Once you have checked each line below for the word "computer", give the number of lines that have it and nothing further.

Items from a dataset:
----

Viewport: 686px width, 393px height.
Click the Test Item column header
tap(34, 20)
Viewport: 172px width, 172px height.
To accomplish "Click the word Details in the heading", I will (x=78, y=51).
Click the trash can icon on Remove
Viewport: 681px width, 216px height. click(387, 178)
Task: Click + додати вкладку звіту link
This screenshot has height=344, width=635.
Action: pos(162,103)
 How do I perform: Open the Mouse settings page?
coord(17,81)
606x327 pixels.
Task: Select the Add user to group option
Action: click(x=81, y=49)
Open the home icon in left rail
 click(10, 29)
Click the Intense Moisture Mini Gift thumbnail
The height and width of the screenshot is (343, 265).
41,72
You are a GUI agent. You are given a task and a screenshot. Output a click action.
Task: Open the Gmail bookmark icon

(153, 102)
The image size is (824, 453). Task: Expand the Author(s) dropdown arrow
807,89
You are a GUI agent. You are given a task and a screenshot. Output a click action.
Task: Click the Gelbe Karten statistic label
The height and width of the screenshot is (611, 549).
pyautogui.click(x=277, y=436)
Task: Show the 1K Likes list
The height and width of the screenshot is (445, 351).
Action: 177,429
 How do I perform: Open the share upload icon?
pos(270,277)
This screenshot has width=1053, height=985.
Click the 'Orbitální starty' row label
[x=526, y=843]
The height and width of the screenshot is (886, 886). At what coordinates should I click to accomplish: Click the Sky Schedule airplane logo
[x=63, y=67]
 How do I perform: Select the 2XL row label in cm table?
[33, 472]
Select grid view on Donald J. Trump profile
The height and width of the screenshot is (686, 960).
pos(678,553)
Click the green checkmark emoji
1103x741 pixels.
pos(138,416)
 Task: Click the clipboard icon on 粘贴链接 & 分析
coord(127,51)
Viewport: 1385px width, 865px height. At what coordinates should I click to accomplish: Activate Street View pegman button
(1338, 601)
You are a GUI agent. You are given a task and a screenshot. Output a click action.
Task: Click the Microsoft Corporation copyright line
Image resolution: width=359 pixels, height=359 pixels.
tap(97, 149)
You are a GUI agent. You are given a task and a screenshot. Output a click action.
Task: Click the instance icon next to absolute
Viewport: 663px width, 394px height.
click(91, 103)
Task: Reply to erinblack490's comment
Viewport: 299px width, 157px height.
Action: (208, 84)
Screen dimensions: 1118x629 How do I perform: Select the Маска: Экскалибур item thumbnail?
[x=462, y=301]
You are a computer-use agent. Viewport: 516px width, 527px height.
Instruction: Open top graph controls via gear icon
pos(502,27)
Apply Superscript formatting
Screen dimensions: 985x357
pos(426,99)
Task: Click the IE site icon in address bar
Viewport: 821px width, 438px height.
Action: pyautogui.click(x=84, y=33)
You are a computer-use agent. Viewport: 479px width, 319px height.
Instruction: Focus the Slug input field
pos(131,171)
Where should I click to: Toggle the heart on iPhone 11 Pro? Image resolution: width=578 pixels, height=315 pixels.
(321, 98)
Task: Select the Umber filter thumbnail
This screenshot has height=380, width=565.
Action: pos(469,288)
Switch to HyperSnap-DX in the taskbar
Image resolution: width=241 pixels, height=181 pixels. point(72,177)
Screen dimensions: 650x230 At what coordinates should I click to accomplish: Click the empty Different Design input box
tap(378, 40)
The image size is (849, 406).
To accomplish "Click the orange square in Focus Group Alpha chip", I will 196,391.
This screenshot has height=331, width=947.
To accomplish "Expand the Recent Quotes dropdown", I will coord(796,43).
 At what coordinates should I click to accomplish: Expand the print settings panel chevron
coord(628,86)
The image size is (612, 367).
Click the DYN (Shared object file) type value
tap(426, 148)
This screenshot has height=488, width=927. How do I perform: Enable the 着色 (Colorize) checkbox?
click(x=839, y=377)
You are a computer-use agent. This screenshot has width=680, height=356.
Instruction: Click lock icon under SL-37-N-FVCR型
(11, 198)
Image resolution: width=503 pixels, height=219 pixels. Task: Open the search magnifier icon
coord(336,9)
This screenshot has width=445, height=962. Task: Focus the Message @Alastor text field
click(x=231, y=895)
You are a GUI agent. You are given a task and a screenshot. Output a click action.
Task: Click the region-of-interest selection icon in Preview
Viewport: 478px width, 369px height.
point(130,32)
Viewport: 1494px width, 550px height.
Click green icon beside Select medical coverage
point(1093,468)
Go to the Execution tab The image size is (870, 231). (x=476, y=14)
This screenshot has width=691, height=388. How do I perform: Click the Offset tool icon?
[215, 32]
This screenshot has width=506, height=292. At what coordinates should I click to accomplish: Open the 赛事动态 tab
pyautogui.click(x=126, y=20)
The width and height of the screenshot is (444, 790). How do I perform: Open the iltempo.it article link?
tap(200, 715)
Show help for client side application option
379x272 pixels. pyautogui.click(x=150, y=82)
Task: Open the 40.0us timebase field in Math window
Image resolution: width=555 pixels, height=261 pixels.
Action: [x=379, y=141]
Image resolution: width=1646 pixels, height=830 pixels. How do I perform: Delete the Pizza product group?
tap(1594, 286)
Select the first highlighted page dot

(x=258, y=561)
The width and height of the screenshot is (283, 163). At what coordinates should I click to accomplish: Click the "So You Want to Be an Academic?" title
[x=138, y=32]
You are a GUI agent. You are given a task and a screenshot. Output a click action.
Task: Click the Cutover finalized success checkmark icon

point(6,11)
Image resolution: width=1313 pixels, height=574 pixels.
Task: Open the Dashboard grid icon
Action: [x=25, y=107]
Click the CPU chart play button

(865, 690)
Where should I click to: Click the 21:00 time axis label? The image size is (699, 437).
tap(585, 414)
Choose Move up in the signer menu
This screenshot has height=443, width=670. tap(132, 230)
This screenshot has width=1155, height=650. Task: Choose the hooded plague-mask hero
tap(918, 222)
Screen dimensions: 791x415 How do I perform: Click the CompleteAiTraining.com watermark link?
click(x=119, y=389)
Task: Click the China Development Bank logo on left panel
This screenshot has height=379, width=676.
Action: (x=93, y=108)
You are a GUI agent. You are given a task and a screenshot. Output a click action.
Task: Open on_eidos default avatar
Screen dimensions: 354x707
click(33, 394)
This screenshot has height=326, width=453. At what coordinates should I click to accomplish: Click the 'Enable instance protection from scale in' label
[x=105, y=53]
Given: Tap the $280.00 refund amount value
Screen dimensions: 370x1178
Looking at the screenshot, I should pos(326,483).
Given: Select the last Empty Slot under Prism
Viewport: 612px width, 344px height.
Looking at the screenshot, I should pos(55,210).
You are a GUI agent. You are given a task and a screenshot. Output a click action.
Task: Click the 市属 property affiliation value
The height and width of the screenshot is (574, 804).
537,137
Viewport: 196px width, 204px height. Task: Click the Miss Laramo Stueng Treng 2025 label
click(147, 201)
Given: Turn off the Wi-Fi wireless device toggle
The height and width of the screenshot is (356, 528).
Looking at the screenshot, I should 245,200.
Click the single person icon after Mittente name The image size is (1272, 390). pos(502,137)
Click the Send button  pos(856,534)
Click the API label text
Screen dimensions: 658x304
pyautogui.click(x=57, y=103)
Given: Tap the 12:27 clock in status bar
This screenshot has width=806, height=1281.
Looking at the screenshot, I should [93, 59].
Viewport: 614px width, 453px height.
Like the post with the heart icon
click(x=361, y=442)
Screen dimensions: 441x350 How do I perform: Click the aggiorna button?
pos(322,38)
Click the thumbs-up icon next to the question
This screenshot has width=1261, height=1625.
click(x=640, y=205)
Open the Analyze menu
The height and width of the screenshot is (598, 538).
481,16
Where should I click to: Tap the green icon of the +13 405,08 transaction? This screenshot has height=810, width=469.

----

▶ WRITTEN RESPONSE: 3